*DOCUMENT PASSAGE*.
┌──
You are viewing a plain text version of this content. The canonical link for it is here.
Posted to user@spark.apache.org by Kevin Tran <ke...@gmail.com> on 2016/09/04 11:43:41 UTC

Best ID Generator for ID field in parquet ?

Hi everyone,
Please give me your opinions on what is the best ID Generator for ID field
in parquet ?

UUID.randomUUID();
AtomicReference<Long> currentTime = new
AtomicReference<>(System.currentTimeMillis());
AtomicLong counter = new AtomicLong(0);
....

Thanks,
Kevin.


----
https://issues.apache.org/jira/browse/SPARK-8406 (Race condition when
writing Parquet files)
https://github.com/apache/spark/pull/6864/files

Re: Best ID Generator for ID field in parquet ?

Posted by Mike Metzger <mi...@flexiblecreations.com>.
└──
*INSTRUCTIONS*.
A. In the forum thread about ID generators for Parquet, what title is given for the linked issue SPARK-8406?
B. Rewrite the part of the Parquet ID generator thread from "UUID.randomUUID();" to "writing Parquet files)", renaming "counter" to "sequence".
C. Write what comes next in the Parquet ID generator thread, starting after its final line.
The listing has no connection to the forum thread above.

*INFORMATION SUPPLIED*.
┌──
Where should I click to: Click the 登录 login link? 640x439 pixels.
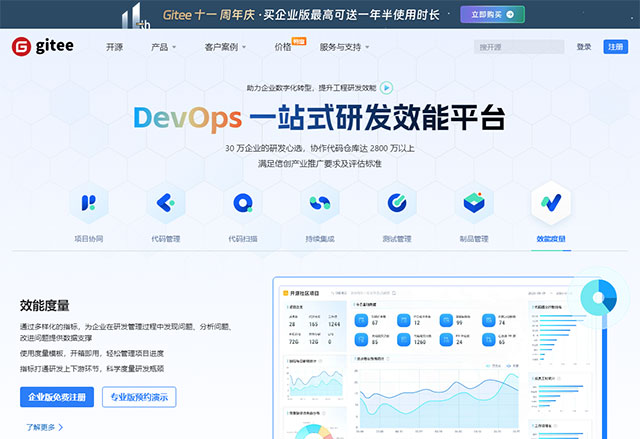click(x=584, y=47)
└──
*ANSWERS TO THE EXERCISE*.
A. Race condition when writing Parquet files.

B.
UUID.randomUUID();
AtomicReference<Long> currentTime = new
AtomicReference<>(System.currentTimeMillis());
AtomicLong sequence = new AtomicLong(0);
....

Thanks,
Kevin.


----
https://issues.apache.org/jira/browse/SPARK-8406 (Race condition when
writing Parquet files)

C.
Hi Kevin -

   There's not really a race condition as the 64 bit value is split into a
31 bit partition id (the upper portion) and a 33 bit incrementing id.  In
other words, as long as each partition contains fewer than 8 billion
entries there should be no overlap and there is not any communication
between executors to get the next id.

Depending on what you mean by duplication, there shouldn't be any within a
column as long as you maintain some sort of state (ie, the startval Mich
shows, a previous maxid, etc.)  While these ids are unique in that sense,
they are not the same as a uuid / guid which are generally unique across
all entries assuming enough randomness.  Think of the monotonically
increasing id as an auto-incrementing column (with potentially massive gaps
in ids) from a relational database.

Thanks

Mike


On Sun, Sep 4, 2016 at 6:41 PM, Kevin Tran <ke...@gmail.com> wrote:

> Hi Mich,
> Thank you for your input.
> Does monotonically incremental ensure about race condition and does it
> duplicates the ids at some points with multi threads, multi instances, ... ?
>
> Even System.currentTimeMillis() still has duplication?
>
> Cheers,
> Kevin.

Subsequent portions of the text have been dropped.